→ TEXTO DEL EJERCICIO
--------------------------------

Y si hay zonas incendiadas, ya se apagarán, que luego van a venir bien para poner granjas solares, o sea un montón de placas para producir energía eléctrica, ignorando que la electricidad no se come, al revés que las naranjas, las aceitunas, las patatas o los melones.
Y ahora están de moda los coches eléctricos. Ya Tomás Alva Édison construyó uno a principios del siglo 20, pero se vendieron pocas unidades porque era más pesado que los que hacía la competencia con motores de explosión, y era tedioso esperar largo tiempo para cargar la batería…, allí donde hubiera medios para hacerlo.
Ahora, un siglo después, han reaparecido como el invento del siglo, fabricado con materiales nuevos, mucho más elaborados y con más autonomía, pues pueden hacer más kilómetros por kilowatio. Y no contaminan nada, no. No tienen tubo de escape, ya que no tienen gases que expeler a la atmósfera, nuestro querido manto gaseoso que todos necesitamos para vivir.
El problema es que hay que cargar la batería que alimenta el motor, claro. Si se les pudiera poner una placa solar en el techo que produjese la electricidad suficiente para que el coche anduviese, sería la solución perfecta, y el coche sí que dejaría de polucionar. Pero la realidad es perversa: hay que enchufar esos automóviles a fuentes de energía que proporcionan electricidad que se fabrica en centrales hidráulicas, eólicas, fotovoltaicas…, pero también centrales nucleares y las tradicionales que usan combustibles fósiles, como gasolina, gasoil o keroseno.

--------------------------------

→ Entradas de datos guardadas
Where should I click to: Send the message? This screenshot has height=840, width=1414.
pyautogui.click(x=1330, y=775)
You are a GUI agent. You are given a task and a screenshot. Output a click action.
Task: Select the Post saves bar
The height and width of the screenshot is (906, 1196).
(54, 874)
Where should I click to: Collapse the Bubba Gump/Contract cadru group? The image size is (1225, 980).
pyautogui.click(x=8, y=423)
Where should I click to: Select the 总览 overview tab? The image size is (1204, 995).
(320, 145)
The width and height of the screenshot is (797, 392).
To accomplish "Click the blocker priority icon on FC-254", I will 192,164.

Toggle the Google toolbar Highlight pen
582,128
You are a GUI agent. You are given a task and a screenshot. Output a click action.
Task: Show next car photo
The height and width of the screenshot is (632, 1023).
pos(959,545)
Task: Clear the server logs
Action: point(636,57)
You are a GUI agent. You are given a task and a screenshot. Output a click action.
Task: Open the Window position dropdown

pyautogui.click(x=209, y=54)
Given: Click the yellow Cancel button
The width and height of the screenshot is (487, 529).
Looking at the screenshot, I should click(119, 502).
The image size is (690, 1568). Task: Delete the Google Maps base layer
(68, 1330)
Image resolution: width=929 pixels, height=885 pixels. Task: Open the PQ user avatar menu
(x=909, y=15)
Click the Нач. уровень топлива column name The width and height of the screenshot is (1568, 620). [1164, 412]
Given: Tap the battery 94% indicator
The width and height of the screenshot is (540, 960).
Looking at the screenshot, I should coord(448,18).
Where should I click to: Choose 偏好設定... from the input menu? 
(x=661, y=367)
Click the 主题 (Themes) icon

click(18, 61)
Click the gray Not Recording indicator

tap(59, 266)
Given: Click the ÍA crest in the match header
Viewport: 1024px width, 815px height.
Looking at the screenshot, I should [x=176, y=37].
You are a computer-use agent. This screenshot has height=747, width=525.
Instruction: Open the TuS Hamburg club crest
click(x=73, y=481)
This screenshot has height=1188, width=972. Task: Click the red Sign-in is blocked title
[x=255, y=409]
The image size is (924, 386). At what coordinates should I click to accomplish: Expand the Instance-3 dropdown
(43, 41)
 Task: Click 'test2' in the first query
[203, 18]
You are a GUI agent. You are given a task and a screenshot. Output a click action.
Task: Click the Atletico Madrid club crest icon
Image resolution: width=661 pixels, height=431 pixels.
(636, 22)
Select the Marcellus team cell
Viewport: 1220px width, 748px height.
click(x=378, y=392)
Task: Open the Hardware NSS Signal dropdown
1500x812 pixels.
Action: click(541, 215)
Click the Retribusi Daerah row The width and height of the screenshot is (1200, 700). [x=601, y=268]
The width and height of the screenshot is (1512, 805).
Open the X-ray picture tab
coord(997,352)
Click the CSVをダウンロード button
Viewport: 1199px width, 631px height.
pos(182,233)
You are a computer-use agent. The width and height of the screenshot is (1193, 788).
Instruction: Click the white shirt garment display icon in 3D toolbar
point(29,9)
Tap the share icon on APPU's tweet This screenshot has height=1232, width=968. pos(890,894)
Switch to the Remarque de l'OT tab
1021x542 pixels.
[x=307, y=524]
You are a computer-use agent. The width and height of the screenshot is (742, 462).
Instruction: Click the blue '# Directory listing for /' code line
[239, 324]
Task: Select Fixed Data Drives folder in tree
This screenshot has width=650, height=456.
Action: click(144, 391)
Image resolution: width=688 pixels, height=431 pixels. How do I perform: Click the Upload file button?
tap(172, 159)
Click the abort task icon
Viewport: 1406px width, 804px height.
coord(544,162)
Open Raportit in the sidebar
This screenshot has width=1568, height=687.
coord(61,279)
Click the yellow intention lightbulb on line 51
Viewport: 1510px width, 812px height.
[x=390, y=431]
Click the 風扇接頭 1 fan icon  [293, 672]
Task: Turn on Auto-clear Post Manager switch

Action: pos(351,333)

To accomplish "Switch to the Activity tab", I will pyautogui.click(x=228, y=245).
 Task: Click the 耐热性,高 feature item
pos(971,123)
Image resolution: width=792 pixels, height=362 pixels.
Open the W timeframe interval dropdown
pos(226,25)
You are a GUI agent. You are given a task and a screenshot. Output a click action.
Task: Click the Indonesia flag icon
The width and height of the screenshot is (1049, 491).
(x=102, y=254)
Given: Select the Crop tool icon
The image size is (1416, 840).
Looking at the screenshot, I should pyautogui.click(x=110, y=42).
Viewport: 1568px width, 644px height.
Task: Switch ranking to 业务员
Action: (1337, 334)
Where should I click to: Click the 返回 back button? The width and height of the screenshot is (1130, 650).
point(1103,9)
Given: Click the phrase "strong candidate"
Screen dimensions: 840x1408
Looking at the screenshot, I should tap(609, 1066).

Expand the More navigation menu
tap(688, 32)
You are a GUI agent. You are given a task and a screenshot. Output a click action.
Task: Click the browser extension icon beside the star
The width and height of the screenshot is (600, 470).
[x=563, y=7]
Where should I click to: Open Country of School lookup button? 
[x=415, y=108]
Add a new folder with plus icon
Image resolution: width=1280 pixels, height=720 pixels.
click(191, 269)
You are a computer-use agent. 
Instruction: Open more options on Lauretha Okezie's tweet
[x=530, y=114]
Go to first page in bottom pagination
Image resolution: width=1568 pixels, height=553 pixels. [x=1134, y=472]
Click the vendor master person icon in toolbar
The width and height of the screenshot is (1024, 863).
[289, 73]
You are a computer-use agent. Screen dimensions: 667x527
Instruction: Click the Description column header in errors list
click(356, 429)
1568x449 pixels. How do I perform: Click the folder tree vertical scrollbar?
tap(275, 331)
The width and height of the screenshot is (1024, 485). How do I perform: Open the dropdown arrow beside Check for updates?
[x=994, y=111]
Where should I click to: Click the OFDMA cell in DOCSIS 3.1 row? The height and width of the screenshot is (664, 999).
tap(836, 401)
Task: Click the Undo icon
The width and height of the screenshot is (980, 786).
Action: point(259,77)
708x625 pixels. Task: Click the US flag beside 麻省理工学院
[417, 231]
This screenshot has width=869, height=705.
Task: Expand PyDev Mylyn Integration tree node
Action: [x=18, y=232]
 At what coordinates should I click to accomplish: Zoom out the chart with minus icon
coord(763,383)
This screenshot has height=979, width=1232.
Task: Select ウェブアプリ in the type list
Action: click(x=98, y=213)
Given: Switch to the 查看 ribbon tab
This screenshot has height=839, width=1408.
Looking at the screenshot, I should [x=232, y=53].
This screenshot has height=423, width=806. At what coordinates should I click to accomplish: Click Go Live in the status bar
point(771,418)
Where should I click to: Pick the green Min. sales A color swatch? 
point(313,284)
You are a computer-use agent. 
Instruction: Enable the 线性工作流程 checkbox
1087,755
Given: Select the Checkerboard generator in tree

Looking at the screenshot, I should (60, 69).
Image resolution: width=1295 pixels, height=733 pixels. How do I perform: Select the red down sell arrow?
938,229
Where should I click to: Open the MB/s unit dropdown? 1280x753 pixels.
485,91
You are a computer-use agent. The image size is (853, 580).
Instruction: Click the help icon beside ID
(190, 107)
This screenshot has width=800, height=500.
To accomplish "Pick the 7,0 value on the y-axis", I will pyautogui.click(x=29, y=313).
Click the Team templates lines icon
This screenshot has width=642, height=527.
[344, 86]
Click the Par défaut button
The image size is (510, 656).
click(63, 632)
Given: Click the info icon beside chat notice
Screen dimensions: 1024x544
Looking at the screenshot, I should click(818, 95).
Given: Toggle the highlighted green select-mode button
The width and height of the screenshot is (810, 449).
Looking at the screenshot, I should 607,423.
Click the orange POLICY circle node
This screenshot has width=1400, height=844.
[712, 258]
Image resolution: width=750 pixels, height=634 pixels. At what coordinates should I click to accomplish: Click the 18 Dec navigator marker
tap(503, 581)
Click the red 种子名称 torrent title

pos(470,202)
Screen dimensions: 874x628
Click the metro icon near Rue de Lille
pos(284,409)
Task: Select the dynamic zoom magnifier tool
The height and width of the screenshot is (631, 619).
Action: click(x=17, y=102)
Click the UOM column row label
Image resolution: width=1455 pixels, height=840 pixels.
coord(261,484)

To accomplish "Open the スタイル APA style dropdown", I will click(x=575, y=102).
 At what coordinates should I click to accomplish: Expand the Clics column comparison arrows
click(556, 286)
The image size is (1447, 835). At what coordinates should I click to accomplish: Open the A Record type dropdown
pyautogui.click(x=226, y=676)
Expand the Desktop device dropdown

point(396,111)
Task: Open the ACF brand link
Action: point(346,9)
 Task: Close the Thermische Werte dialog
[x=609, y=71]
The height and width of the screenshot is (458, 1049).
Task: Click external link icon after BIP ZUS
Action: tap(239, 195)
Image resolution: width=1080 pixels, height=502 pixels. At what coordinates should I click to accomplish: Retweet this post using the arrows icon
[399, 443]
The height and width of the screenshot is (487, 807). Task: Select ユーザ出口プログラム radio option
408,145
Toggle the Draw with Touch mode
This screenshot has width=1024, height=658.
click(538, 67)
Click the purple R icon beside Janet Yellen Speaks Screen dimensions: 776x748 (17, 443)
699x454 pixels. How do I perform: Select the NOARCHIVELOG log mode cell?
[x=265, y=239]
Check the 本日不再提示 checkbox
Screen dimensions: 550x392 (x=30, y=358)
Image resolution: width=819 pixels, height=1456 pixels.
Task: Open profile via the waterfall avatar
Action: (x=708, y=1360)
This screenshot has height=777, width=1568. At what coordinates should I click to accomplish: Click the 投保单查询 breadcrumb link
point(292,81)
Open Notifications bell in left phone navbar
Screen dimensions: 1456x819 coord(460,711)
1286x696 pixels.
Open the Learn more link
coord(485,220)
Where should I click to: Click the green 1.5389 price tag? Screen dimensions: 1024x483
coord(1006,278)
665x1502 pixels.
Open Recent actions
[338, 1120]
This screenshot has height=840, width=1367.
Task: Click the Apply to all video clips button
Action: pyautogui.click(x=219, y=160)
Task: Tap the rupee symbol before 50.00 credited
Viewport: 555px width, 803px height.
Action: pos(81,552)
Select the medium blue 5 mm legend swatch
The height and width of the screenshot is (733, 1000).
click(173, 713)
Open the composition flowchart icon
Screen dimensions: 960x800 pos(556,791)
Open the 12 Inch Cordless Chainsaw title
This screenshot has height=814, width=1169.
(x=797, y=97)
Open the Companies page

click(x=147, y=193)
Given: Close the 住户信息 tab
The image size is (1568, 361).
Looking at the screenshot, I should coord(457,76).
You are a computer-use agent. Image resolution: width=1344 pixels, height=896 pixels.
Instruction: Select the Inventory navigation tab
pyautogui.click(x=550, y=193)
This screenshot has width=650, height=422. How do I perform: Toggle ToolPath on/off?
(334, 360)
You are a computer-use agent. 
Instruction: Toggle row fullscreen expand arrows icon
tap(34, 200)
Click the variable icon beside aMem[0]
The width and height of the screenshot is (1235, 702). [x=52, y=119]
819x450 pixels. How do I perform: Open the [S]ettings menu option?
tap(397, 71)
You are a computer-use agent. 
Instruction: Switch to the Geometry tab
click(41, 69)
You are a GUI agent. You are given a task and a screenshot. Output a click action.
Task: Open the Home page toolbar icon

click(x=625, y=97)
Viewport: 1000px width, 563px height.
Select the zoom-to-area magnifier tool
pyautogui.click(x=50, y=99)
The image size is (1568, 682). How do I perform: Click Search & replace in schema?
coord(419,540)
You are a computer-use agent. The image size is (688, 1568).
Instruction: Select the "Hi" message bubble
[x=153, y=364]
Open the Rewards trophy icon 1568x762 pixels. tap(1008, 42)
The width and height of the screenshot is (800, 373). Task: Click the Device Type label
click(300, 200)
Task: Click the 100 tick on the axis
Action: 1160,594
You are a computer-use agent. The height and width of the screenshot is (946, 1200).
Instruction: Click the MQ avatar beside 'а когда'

--------------------------------

Escribe de nuevo el texto del ejercicio que aparece más arriba, completo y sin ningún cambio.

→ ESPACIO DE RESPUESTA
Y si hay zonas incendiadas, ya se apagarán, que luego van a venir bien para poner granjas solares, o sea un montón de placas para producir energía eléctrica, ignorando que la electricidad no se come, al revés que las naranjas, las aceitunas, las patatas o los melones.
Y ahora están de moda los coches eléctricos. Ya Tomás Alva Édison construyó uno a principios del siglo 20, pero se vendieron pocas unidades porque era más pesado que los que hacía la competencia con motores de explosión, y era tedioso esperar largo tiempo para cargar la batería…, allí donde hubiera medios para hacerlo.
Ahora, un siglo después, han reaparecido como el invento del siglo, fabricado con materiales nuevos, mucho más elaborados y con más autonomía, pues pueden hacer más kilómetros por kilowatio. Y no contaminan nada, no. No tienen tubo de escape, ya que no tienen gases que expeler a la atmósfera, nuestro querido manto gaseoso que todos necesitamos para vivir.
El problema es que hay que cargar la batería que alimenta el motor, claro. Si se les pudiera poner una placa solar en el techo que produjese la electricidad suficiente para que el coche anduviese, sería la solución perfecta, y el coche sí que dejaría de polucionar. Pero la realidad es perversa: hay que enchufar esos automóviles a fuentes de energía que proporcionan electricidad que se fabrica en centrales hidráulicas, eólicas, fotovoltaicas…, pero también centrales nucleares y las tradicionales que usan combustibles fósiles, como gasolina, gasoil o keroseno.